[Data for the task]

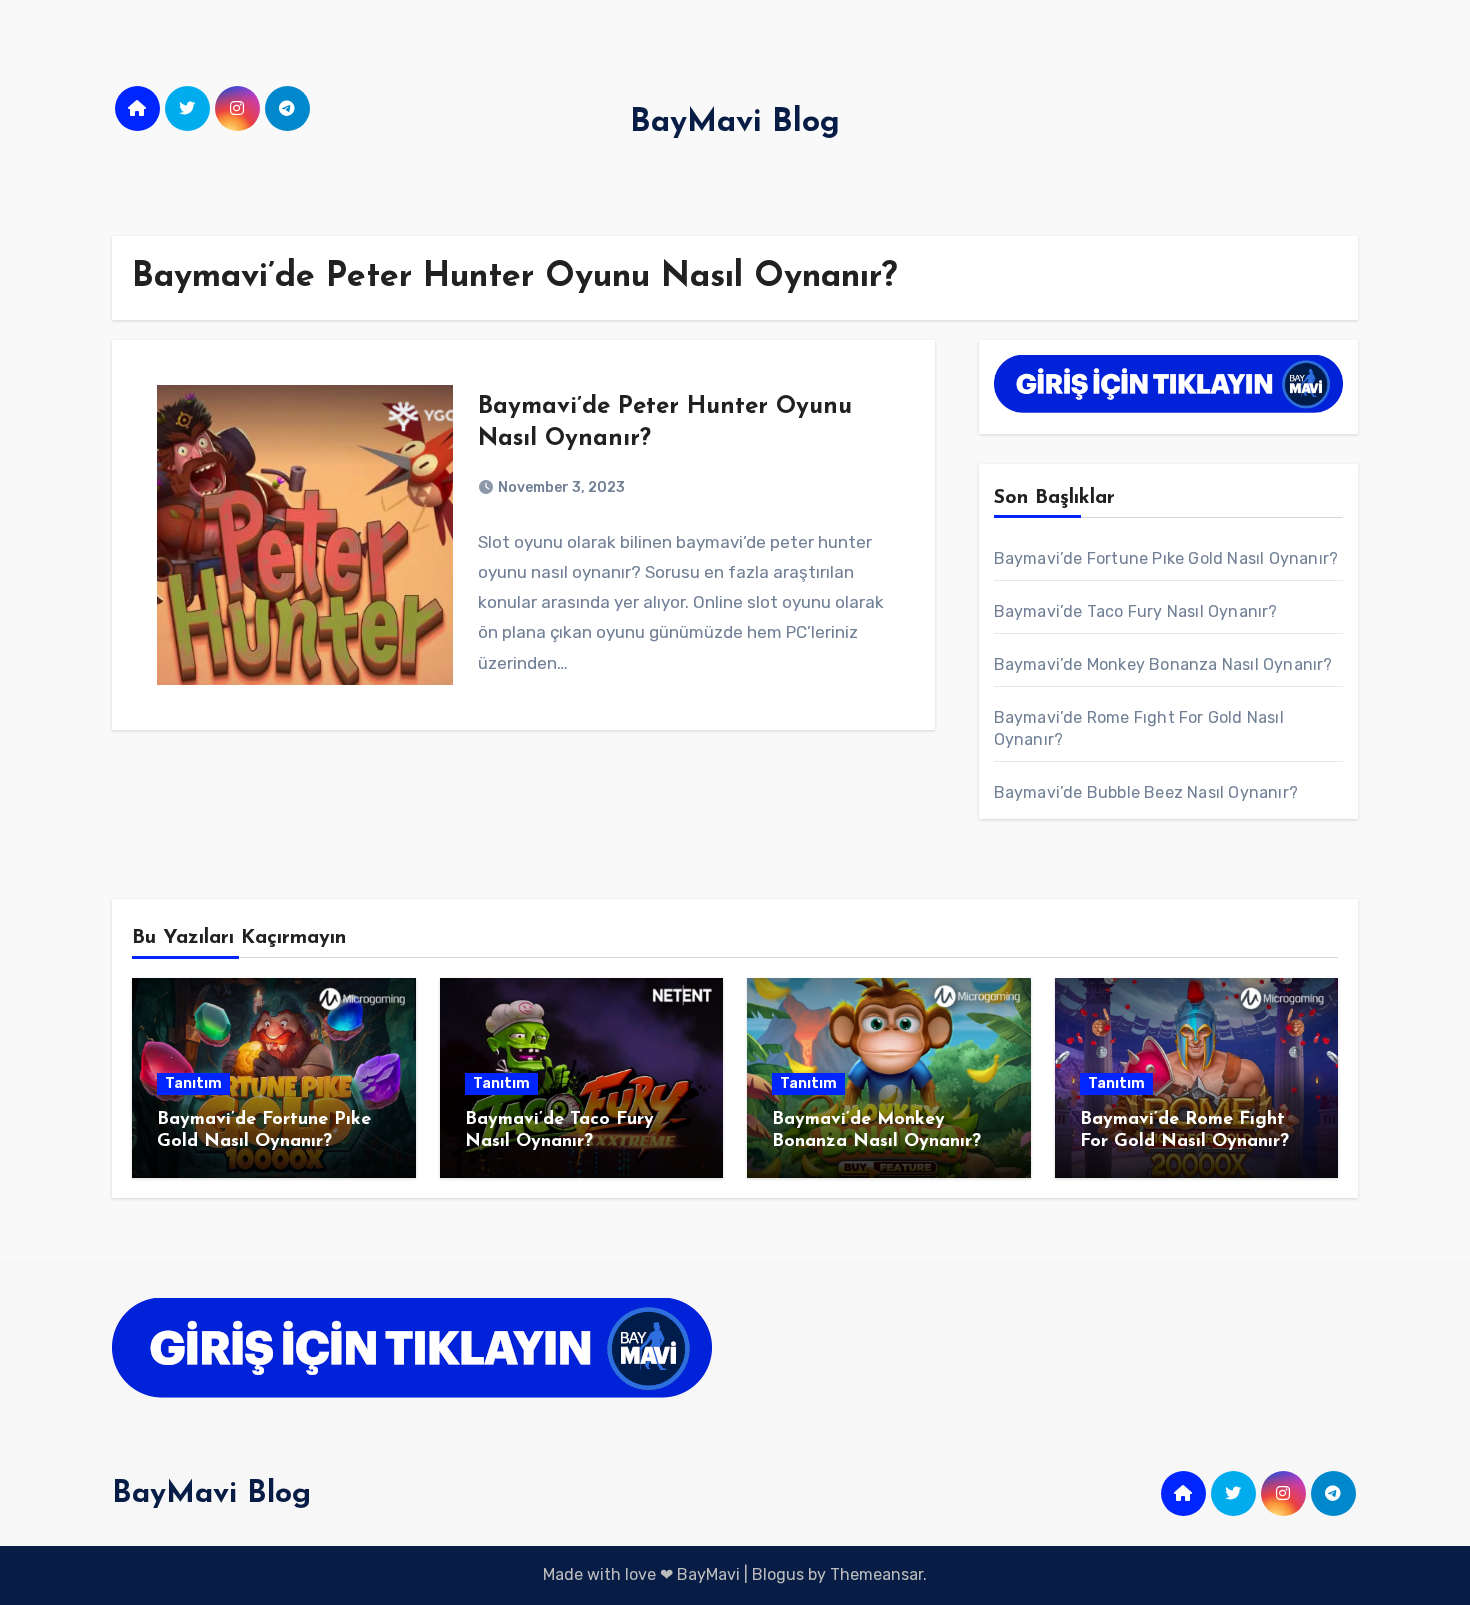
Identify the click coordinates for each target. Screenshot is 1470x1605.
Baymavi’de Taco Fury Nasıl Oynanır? (1136, 611)
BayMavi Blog (735, 123)
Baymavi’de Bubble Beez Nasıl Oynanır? (1146, 792)
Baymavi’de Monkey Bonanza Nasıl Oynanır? (1163, 664)
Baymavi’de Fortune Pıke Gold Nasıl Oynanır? (1166, 558)
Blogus (778, 1574)
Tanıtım (193, 1083)
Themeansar (876, 1574)
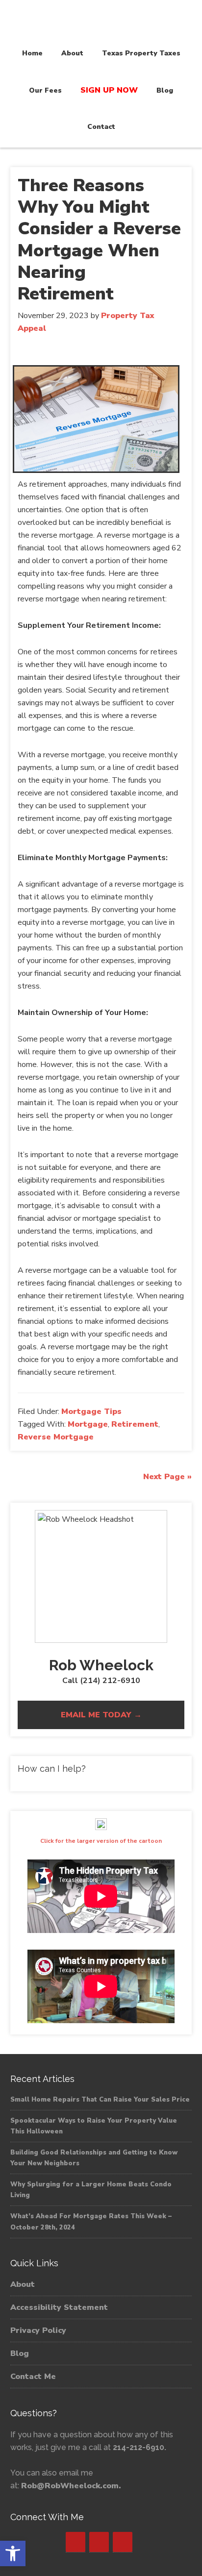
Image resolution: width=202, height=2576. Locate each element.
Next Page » (167, 1476)
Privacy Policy (38, 2330)
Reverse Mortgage (56, 1437)
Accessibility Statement (59, 2307)
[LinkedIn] (122, 2542)
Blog (19, 2353)
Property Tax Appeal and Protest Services (101, 20)
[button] (12, 2553)
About (22, 2284)
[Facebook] (75, 2542)
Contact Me (33, 2376)
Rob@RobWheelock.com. (71, 2485)
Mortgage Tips (91, 1411)
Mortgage (88, 1424)
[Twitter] (99, 2542)
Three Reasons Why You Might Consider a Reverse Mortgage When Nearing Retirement (99, 239)
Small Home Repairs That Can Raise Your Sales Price (100, 2099)
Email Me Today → (101, 1714)
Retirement (134, 1424)
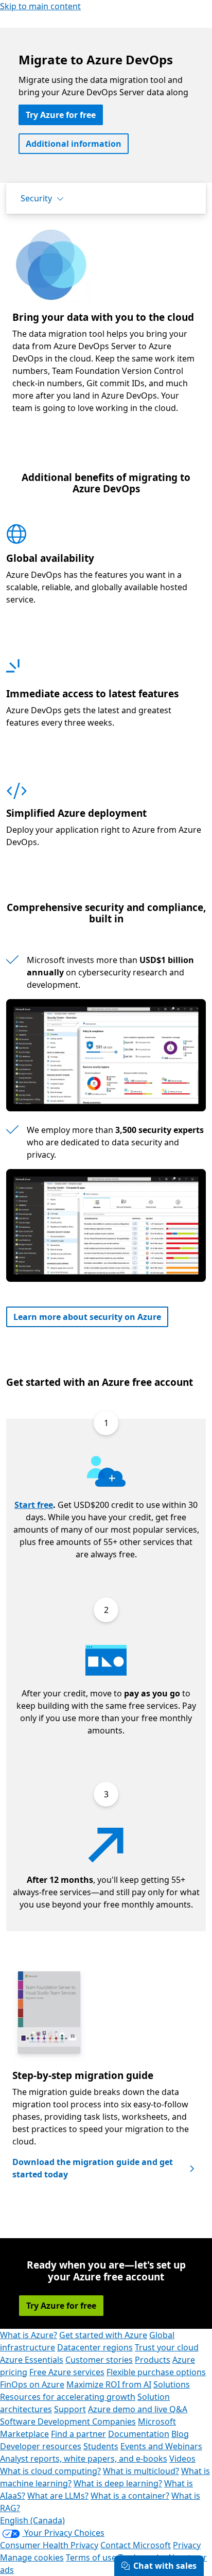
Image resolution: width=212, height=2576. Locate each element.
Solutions (171, 2384)
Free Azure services (66, 2372)
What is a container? (130, 2495)
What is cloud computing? (50, 2471)
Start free (33, 1504)
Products (152, 2359)
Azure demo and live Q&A (137, 2409)
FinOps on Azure (32, 2384)
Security (36, 198)
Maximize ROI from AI (108, 2384)
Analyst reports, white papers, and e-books (83, 2458)
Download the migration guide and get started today (92, 2168)
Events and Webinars (161, 2446)
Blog (180, 2434)
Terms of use (91, 2557)
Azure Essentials (31, 2359)
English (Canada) (32, 2520)
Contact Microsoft (135, 2545)
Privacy (187, 2545)
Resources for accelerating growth (67, 2396)
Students (100, 2446)
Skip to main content (40, 6)
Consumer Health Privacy (49, 2545)
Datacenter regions (95, 2347)
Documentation (138, 2434)
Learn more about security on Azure (87, 1317)
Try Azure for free (61, 115)
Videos (182, 2458)
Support (70, 2409)
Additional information (73, 143)
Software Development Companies (68, 2421)
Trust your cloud (167, 2347)
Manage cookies (32, 2557)
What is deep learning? (118, 2483)
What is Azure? (28, 2335)
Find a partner (78, 2434)
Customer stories (99, 2359)
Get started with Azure (103, 2335)
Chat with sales (165, 2565)
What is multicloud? (141, 2471)
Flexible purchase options (156, 2372)
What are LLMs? (58, 2495)
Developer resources (40, 2446)
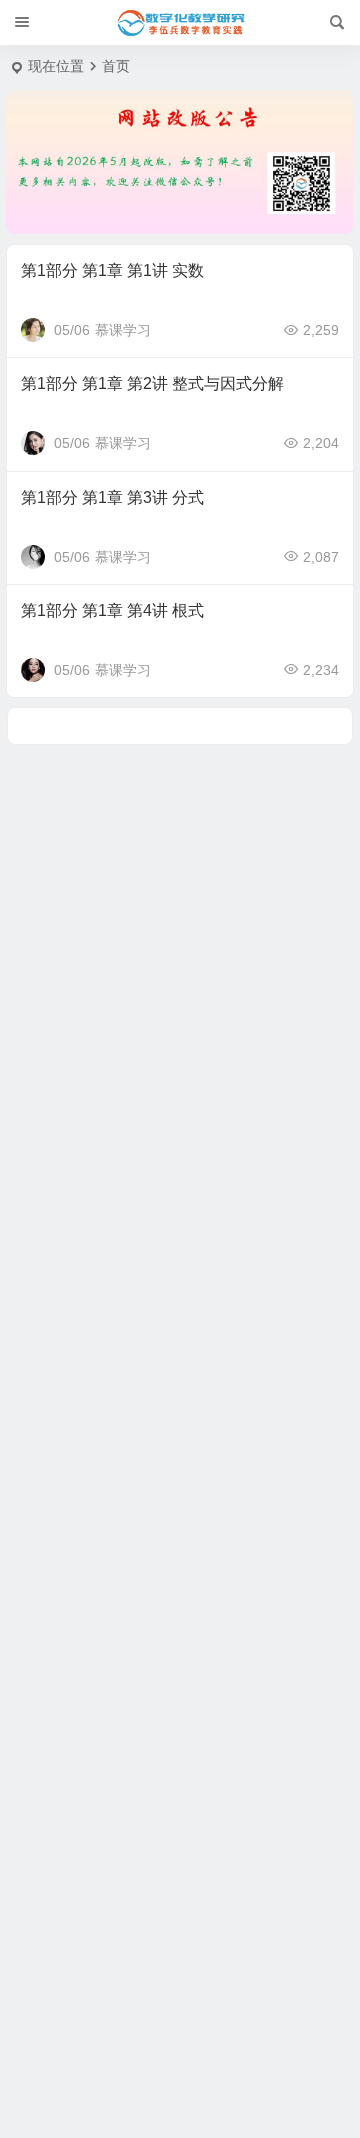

[/Data for the task]

From the line containing "What is multicloud? (141, 2471)" through the last line of the data above, write out every line word for word, and nothing else. Do not include the pictures.

What is multicloud? (141, 2471)
Flexible purchase options (156, 2372)
What are LLMs? (58, 2495)
Developer resources (40, 2446)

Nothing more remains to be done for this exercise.